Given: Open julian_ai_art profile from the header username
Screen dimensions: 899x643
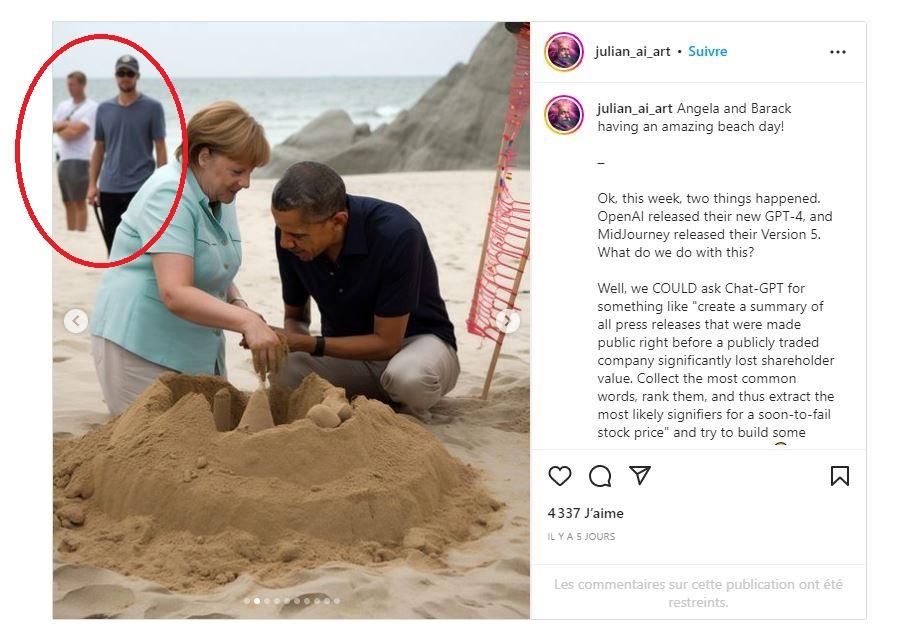Looking at the screenshot, I should (632, 51).
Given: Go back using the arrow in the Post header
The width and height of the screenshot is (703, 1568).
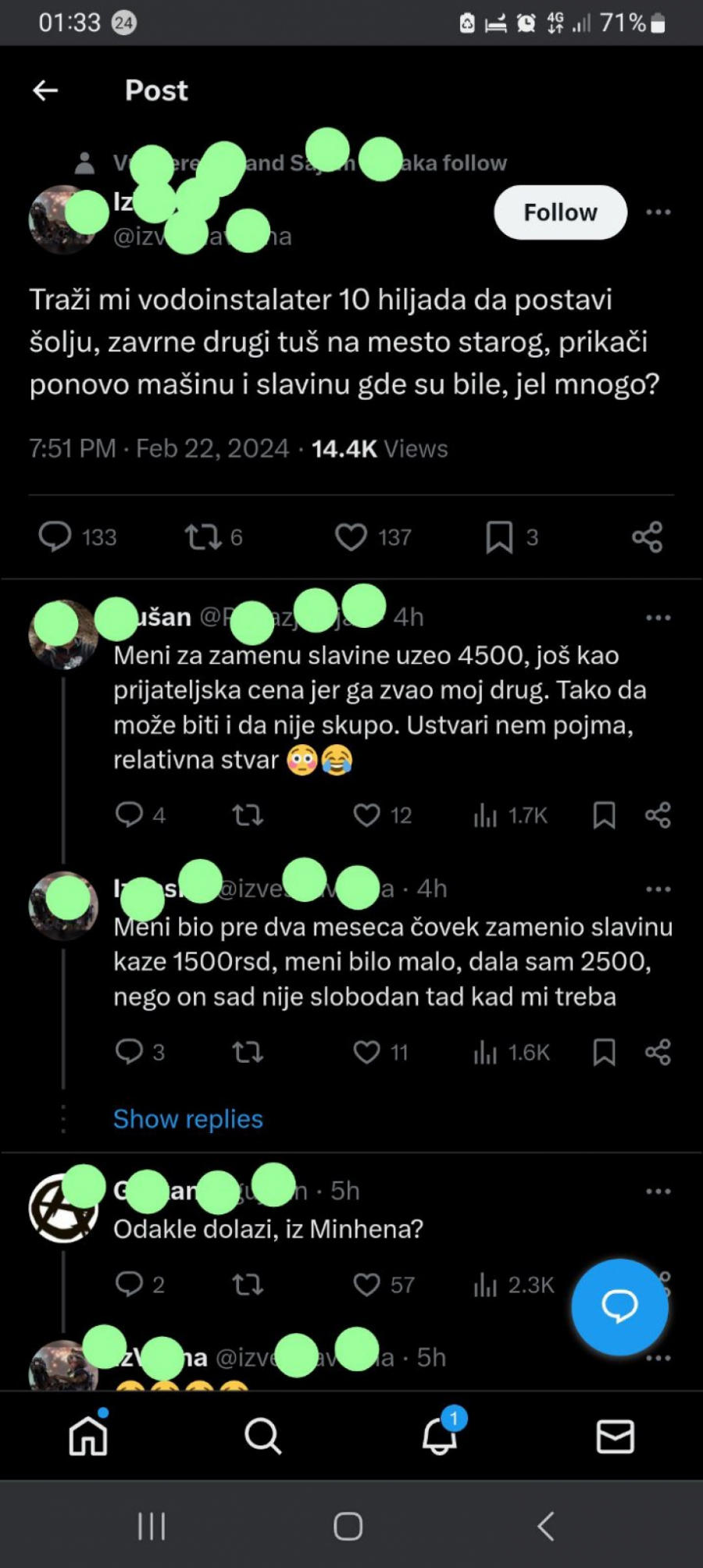Looking at the screenshot, I should (45, 90).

· · · · ·

Reproduce every item above word for word, omitting the pictures.

Task response:
Given: Open julian_ai_art profile from the header username
Screen dimensions: 899x643
Looking at the screenshot, I should (632, 51).
Given: Go back using the arrow in the Post header
The width and height of the screenshot is (703, 1568).
Looking at the screenshot, I should (45, 90).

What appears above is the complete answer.